→ **Extract**
>>>
On Mon, Feb 6, 2023 at 5:42 PM Saravana Kannan <saravanak@google.com> wrote:
>
> Naresh, Tony, Abel, Geert, Dmitry, Maxim(s), Miquel, Luca, Doug, Martin,
> Jean-Philippe,
>
> Can I get your Tested-by's for this v3 series please?
>
> Vladimir,
>
> Ccing you because DSA's and fw_devlink have known/existing problems
> (still in my TODOs to fix). But I want to make sure this series doesn't
> cause additional problems for DSA.
>
> All,
>
> This patch series improves fw_devlink in the following ways:
>
> 1. It no longer cares about a fwnode having a "compatible" property. It
>    figures this out more dynamically. The only expectation is that
>    fwnodes that are converted to devices actually get probed by a driver
>    for the dependencies to be enforced correctly.
>
> 2. Finer grained dependency tracking. fw_devlink will now create device
>    links from the consumer to the actual resource's device (if it has one,
>    Eg: gpio_device) instead of the parent supplier device. This improves
>    things like async suspend/resume ordering, potentially remove the need
>    for frameworks to create device links, more parallelized async probing,
>    and better sync_state() tracking.
>
> 3. Handle hardware/software quirks where a child firmware node gets
>    populated as a device before its parent firmware node AND actually
>    supplies a non-optional resource to the parent firmware node's
>    device.
>
> 4. Way more robust at cycle handling (see patch for the insane cases).
>
> 5. Stops depending on OF_POPULATED to figure out some corner cases.
>
> 6. Simplifies the work that needs to be done by the firmware specific
>    code.
>
> The v3 series has gone through my usual testing on my end and looks good
> to me.
>
> Thanks,
> Saravana
>
> [1] - https://lore.kernel.org/lkml/20220810060040.321697-1-saravanak@google.com/
> [2] - https://lore.kernel.org/lkml/CAGETcx-JUV1nj8wBJrTPfyvM7=Mre5j_vkVmZojeiumUGG6QZQ@mail.gmail.com/
>
> v1 -> v2:
> - Fixed Patch 1 to handle a corner case discussed in [2].
> - New patch 10 to handle "fsl,imx8mq-gpc" being initialized by 2 drivers.
> - New patch 11 to add fw_devlink support for SCMI devices.
>
> v2 -> v3:
> - Addressed most of Andy's comments in v2
> - Added Colin and Sudeep's Tested-by for the series (except the imx and
>   renesas patches)
> - Added Sudeep's Acked-by for the scmi patch.
> - Added Geert's Reviewed-by for the renesas patch.
> - Fixed gpiolib crash reported by Naresh.
> - Patch 6: Fix __fwnode_links_move_consumers() to preserve fwnode link flags.
> - New Patch 12 to fix nvmem-cells issue reported by Maxim(s)/Miquel.
<<<
→ **Data records**
>>>
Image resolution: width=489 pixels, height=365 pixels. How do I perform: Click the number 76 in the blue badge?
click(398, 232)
<<<
>>>
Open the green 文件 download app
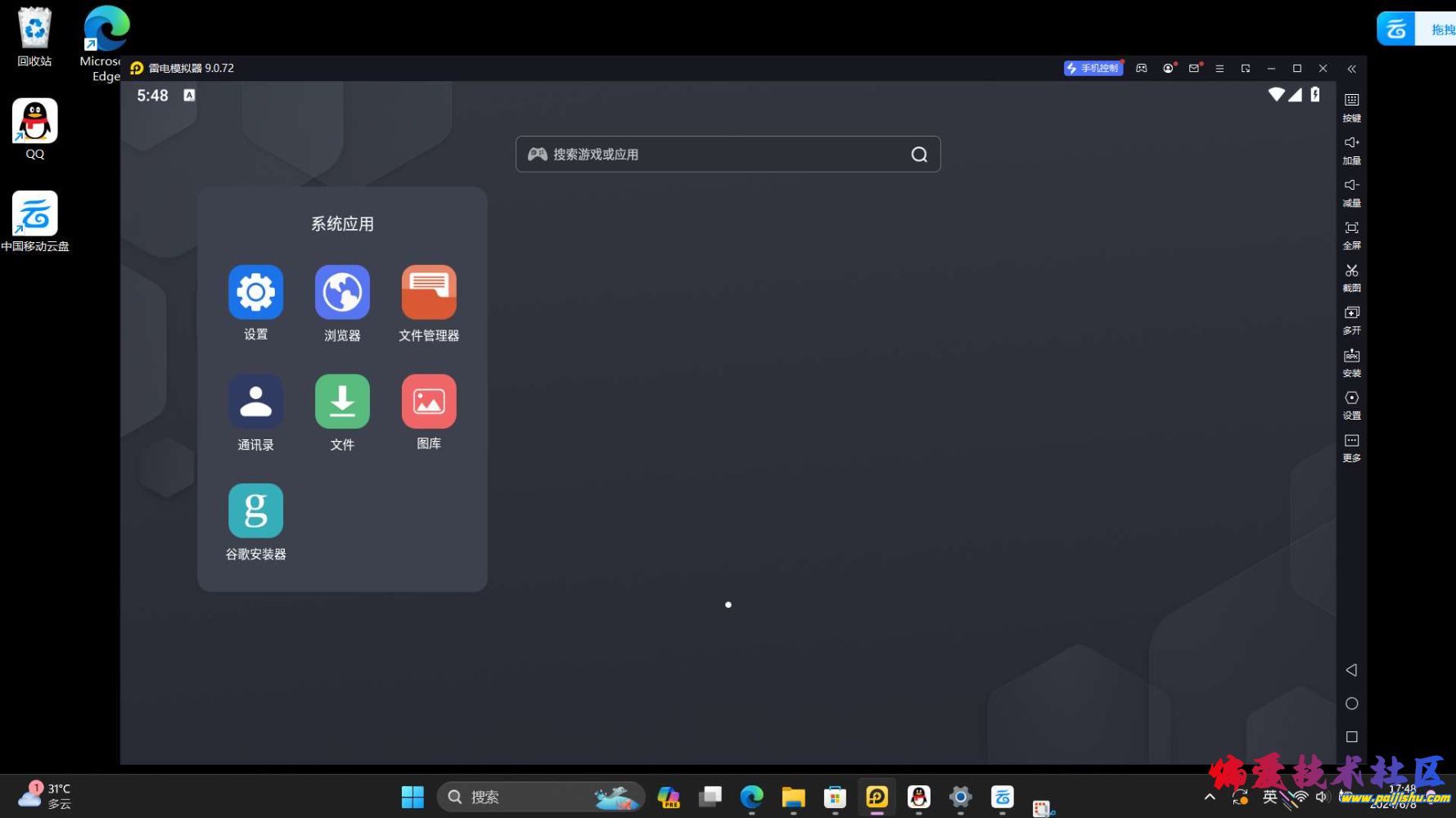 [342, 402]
<<<
>>>
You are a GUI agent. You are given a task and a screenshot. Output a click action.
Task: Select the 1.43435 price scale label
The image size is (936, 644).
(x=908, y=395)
<<<
→ **Written tasks**
(1) Using the patch-series email, decide whether each statement agrees with it: (a) The v3 series fixed a gpiolib crash reported by Naresh. (b) fw_devlink now requires a fwnode to have a "compatible" property. (c) The v2 series added a new patch 11 for fw_devlink support of SCMI devices. Give yes or no for each, with the deciding words of the email quoted exactly.
(2) Return the lines of the records between the line containing "Image resolution: width=489" and the line containing "click(398, 232)", inclusive, reproduced as they appear.

→ **Solutions for each task**
(1)
(a) Yes: "Fixed gpiolib crash reported by Naresh."
(b) No: "It no longer cares about a fwnode having a "compatible" property."
(c) Yes: "New patch 11 to add fw_devlink support for SCMI devices."

(2)
Image resolution: width=489 pixels, height=365 pixels. How do I perform: Click the number 76 in the blue badge?
click(398, 232)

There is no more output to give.